The most common method is the combination of a separation mechanism, an access control structure, and a means for checking each access against the structure. Separation mechanisms are usually implemented by hardware which prohibits physical access to resources except by processes operating in the secure state. Most OSs demand that the only processes running in the secure state are those which are part of the OS itself. When there are multiple levels of secure states within the hardware, the most privileged is usually responsible for the protection mechanism. The means for checking each access and the access control structure are generally kept in the most secure state because of their criticality to secure operation, while other OS code is generally excluded from this state in order to assure that only the access control mechanisms can observe or modify themselves and their structures. Thus all accesses to system resources and the protection mechanism are controlled by the protection mechanism, and the mechanism is uncircumventable except through its own failings.

The Bell-LaPadula [Bell73] , Biba [Biba77] , and Compartment [Klein83] policies are generally modeled in secure system data structures by keeping security, integrity, and compartment markings for each subject and object in the system, and implementing a provably correct routine that grants or refuses system calls on the basis of the markings. Another common technique is the use of lists of subjects with access to various objects (i.e. access control matrices or access lists). Lattices and POsets are fairly straight forwardly modeled with matrices [Denning75] [Cohen86] .

A relatively recent variation on the subject/object model of protection was used to describe and demonstrate properties of the POset protection policy. In this model, subjects are not explicitly differentiated from objects. Rather there are a set of 'information domains' (i.e. domains) and a flow relation 'f' which specifies the flow between domains. Instead of a subject/object matrix, we have a flow control matrix in which the flow right either exists or doesn't exist from domain to domain. The POset policy is any set of flows that can be specified in an upper triangular matrix [Cohen86] under this model. Subjects are dealt with as collusions of domains, and a collusion theory which is a special case of the more general theory, is used to analyze effects of subjects and collusions thereof.

An interesting alternative to access matrices is capabilities [Dennis66] . Capabilities are unforgeable tokens that may be exchanged for rights to perform operations. As an example, the subway token (if properly implemented) is an unforgeable token that may be exchanged for the right to enter the subway system. In an information system, these tokens are usually informational in makeup, and their unforgeability is typically guaranteed by the use of cryptographic techniques. A fundamental problem with capability based systems is the fact that they are information in the hands of the user. An attack against such a system is demonstrated by the following scenario.

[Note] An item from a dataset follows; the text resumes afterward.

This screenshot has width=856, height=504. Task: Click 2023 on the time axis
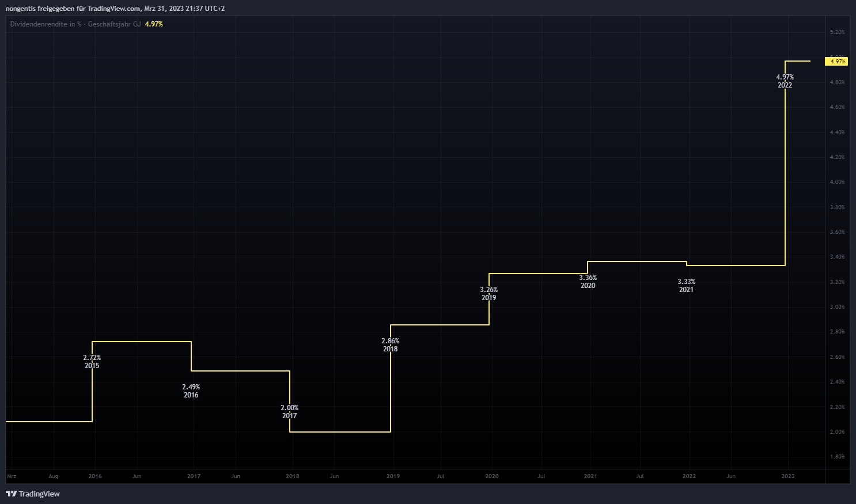coord(787,476)
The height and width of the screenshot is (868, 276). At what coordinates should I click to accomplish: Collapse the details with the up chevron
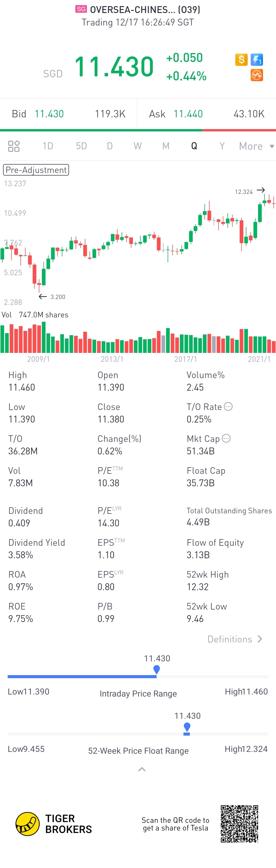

Suppose that Alice has a capability C for reading or writing information at a given B-L security level 1, and Bob has a capability D of reading information at level 1 or level 2, but only writing information at level 2. Alice has C, and can therefore write a level 1 data item which contains a copy of C. Bob can read the data item containing C with capability D, and thus attain a copy of the token for capability C which then allows Bob to write level 1 information. Thus the capability system has to be modified to have the OS enforce the maintenance and use of capabilities, which degenerates capabilities into a case of access lists except that the capability system is based on an 'irrevocable' right to perform operations (because the capability is granted by virtue of holding the token, not by virtue of a system held entity. Revocation of rights presents a number of problems because it is not feasible to reverse the time effects of information flow, and because once held, a token cannot be reliably taken away.

In many cases, policies allow a certain degree of user control over access (i.e. discretionary access control (DAC)), in which certain subjects have rights to grant or take certain rights over certain objects to certain subjects. This is usually implemented by the addition of an 'ownership' right which grants the owner DAC rights if and only if the mandatory access control (MAC) rights don't restrict the access. In most modern computer systems, only DAC rights are implemented.

There are no well defined mathematical models for service availability at this time other than those defined by the field of fault tolerant computing wherein a given availability can be attained for an entire system [Siewiorek82] . Several policies in this area have been explored to a limited extent, but no well accepted one has yet been proposed.

Implementations:

Although it is possible to properly implement a protection mechanism in any general purpose computer system, it is very difficult if there are no support mechanisms which provide a separation between the enforcement mechanism and applications. Most systems, a notable exception being most personal computers, provide hardware support for separating the OS from applications (see references in [Landwehr83] ). They are typically designed to assure that accidental protection violations don't occur, since these can cause substantial harm (typically destruction of the file system, denial of services, or unpredictable behavior), and are often able to withstand serious attacks if the OS is properly designed and implemented.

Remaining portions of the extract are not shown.